Ohne Erfolg rügt die Beschwerde weiter einen Gehörsverstoß in Gestalt einer Überraschungsentscheidung. Mit dem Vorbringen, das unerwartete Offenlassen des Problems der Abgrenzung zwischen § 53 Abs. 6 Satz 1 und § 53 Abs. 6 Satz 2 VwGO, wegen dessen die Berufung zugelassen worden sei, habe dem Kläger die Chance genommen, in eine gezielte Richtung zu argumentieren und ggf. weitere Beweise anzubieten, zeigt die Beschwerde die Erheblichkeit der angeblichen Gehörsverletzung nicht schlüssig auf. Unabhängig davon macht die Beschwerde das Erfordernis eines entsprechenden Hinweises nach § 86 Abs. 3 VwGO nicht ersichtlich. Dadurch wird dem Gericht keine umfassende Erörterung aller entscheidungserheblichen Gesichtspunkte abverlangt. Insbesondere muss das Gericht die Beteiligten grundsätzlich nicht vorab auf seine Rechtsauffassung oder die beabsichtigte Würdigung des Prozessstoffs hinweisen, weil sich die tatsächliche und rechtliche Würdigung regelmäßig erst aufgrund der abschließenden Beratung ergibt (stRspr des BVerwG, vgl. etwa Beschluss vom 10. Dezember 1998 - BVerwG 9 B 55.98 - und Urteil vom 13. Mai 1976 - BVerwG 2 C 26.74 - Buchholz 310 § 108 VwGO Nr. 87).

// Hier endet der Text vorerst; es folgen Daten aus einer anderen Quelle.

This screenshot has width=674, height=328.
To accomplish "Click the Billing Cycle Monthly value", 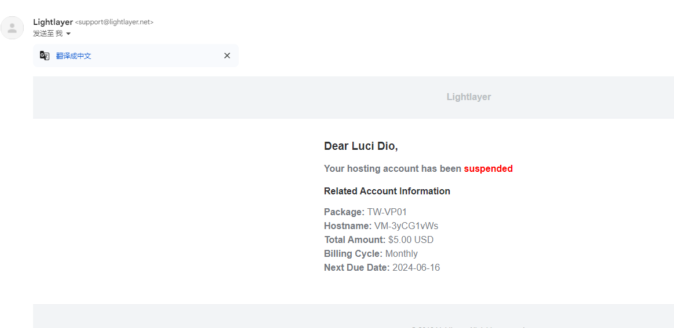I will 402,254.
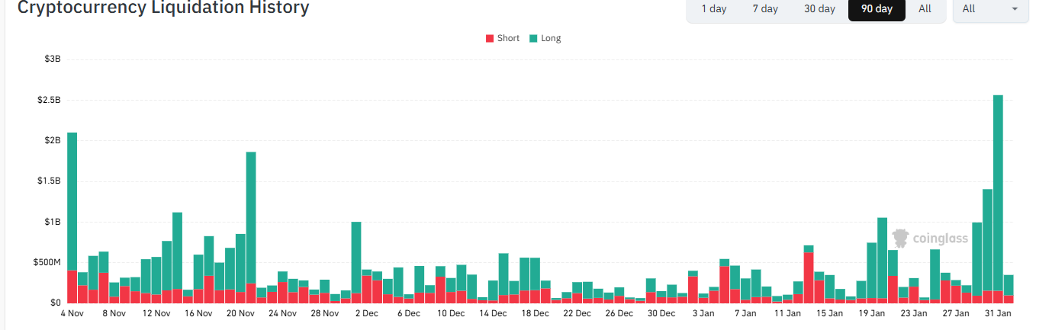Click the $1B bar just before 2 Dec

pyautogui.click(x=356, y=259)
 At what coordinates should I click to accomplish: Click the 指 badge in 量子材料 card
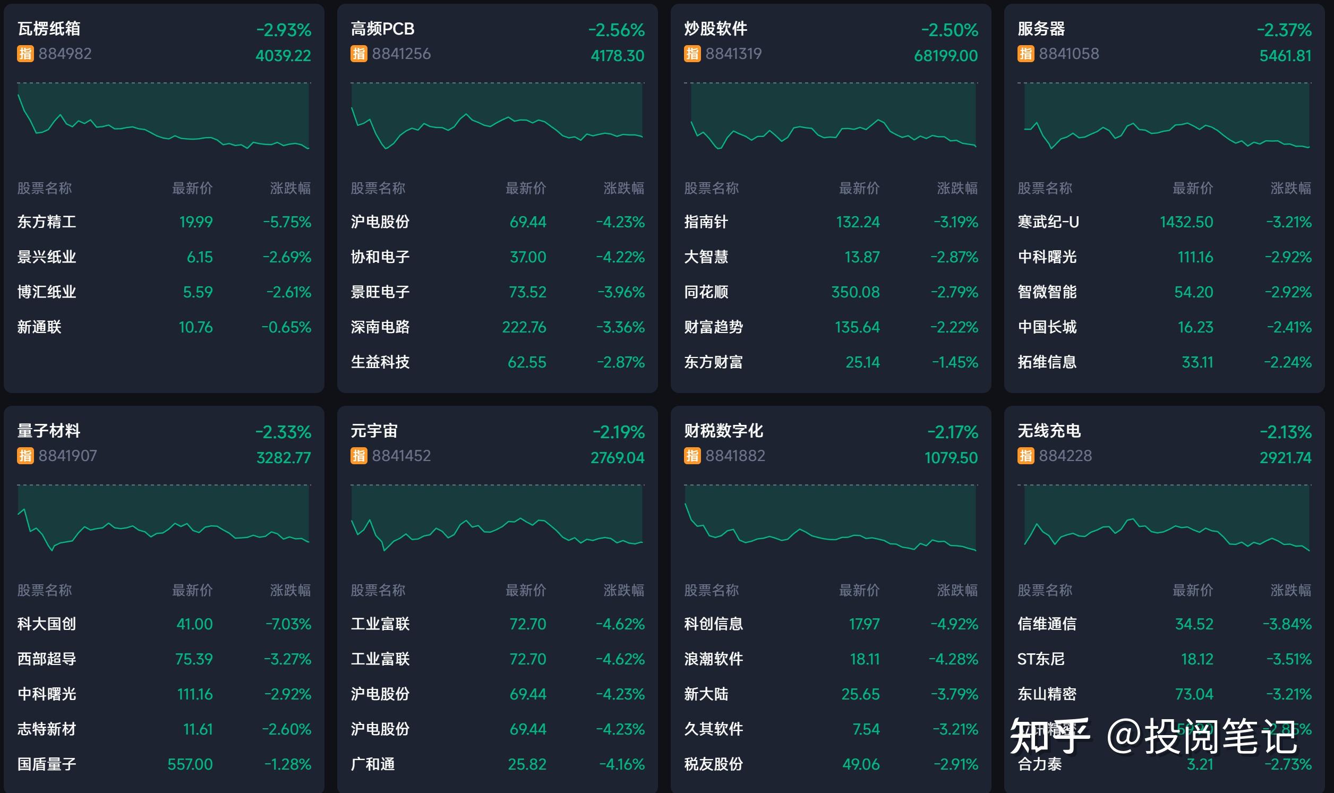pos(25,457)
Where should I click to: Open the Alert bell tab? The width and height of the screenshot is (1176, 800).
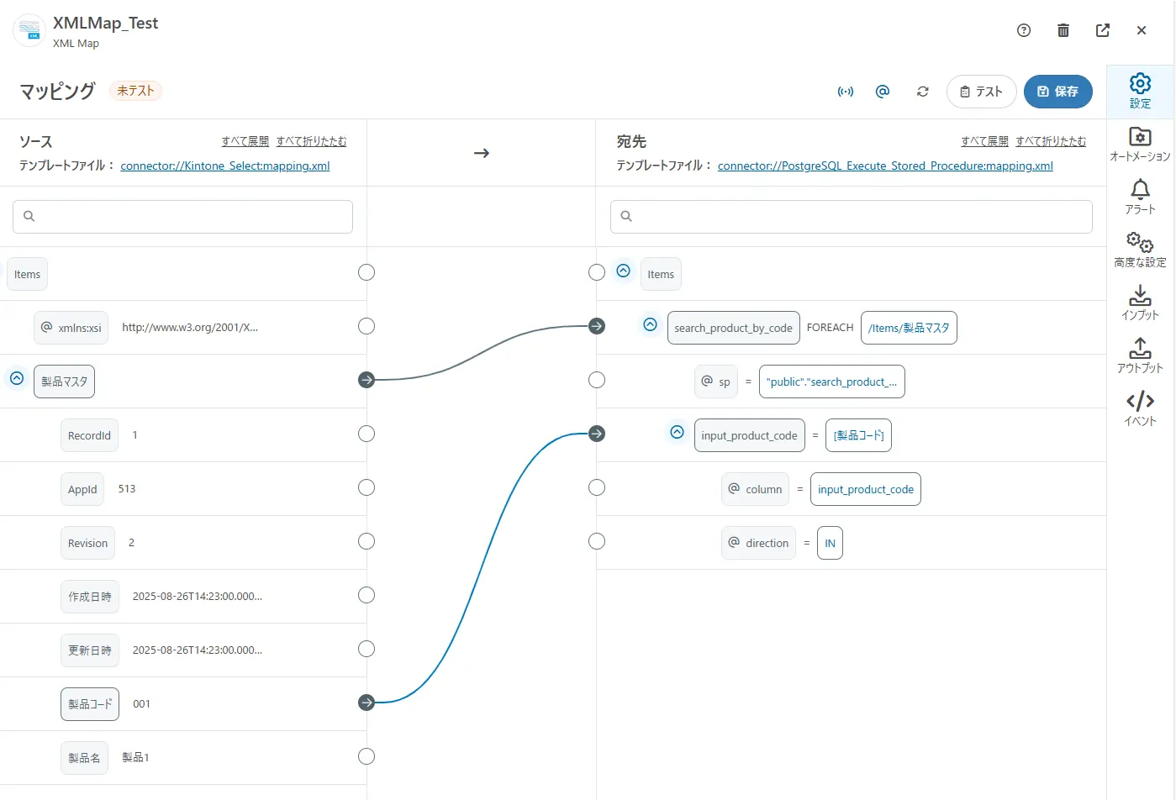1140,197
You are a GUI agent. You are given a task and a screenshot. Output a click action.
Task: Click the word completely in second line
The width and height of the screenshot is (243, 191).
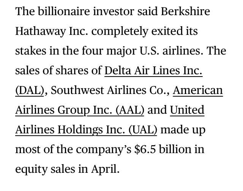[120, 31]
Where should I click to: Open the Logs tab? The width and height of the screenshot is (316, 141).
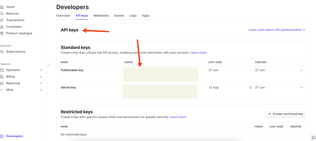(133, 16)
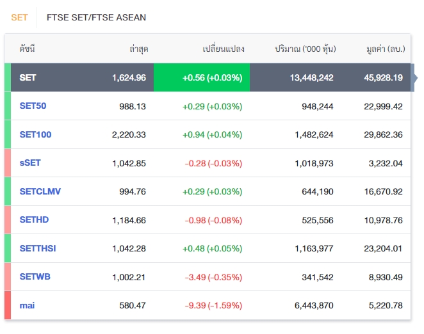
Task: Open the SET100 index link
Action: pos(35,134)
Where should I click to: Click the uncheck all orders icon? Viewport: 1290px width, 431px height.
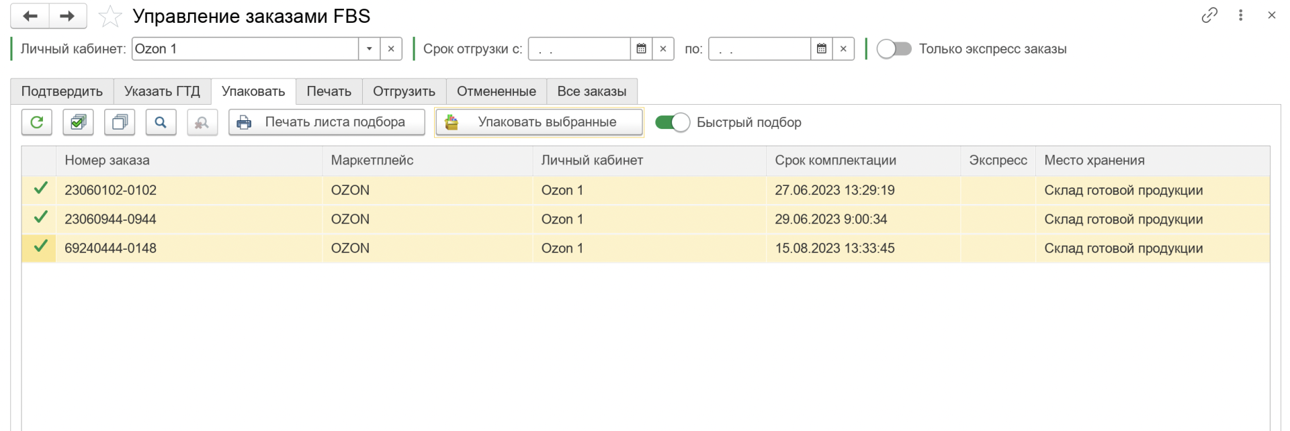pos(120,122)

Die Beschwerde macht schließlich geltend, ein Verstoß gegen den Überzeugungsgrundsatz (§ 108 Abs. 1 Satz 1 VwGO) liege darin, dass trotz der eine sehr schwere Erkrankung des Klägers nahe legenden "Aussage" des Kreiskrankenhauses R. vom 21. März 2003 nicht weiter ermittelt worden sei. Ein Verstoß gegen den Überzeugungsgrundsatz wird damit nicht schlüssig aufgezeigt. Soweit ein Verstoß gegen die Sachaufklärungspflicht (§ 86 Abs. 1 VwGO) gemeint sein sollte, werden deren Voraussetzungen nicht den Anforderungen des § 133 Abs. 3 Satz 3 VwGO entsprechend dargelegt.
Von einer weiteren Begründung sieht der Senat ab (§ 133 Abs. 5 Satz 2 Halbsatz 2 VwGO).
Die Kostenentscheidung folgt aus § 154 Abs. 2 VwGO. Gerichtskosten werden gemäß § 83 b Abs. 1 AsylVfG nicht erhoben. Der Gegenstandswert ergibt sich aus § 83 b Abs. 2 AsylVfG.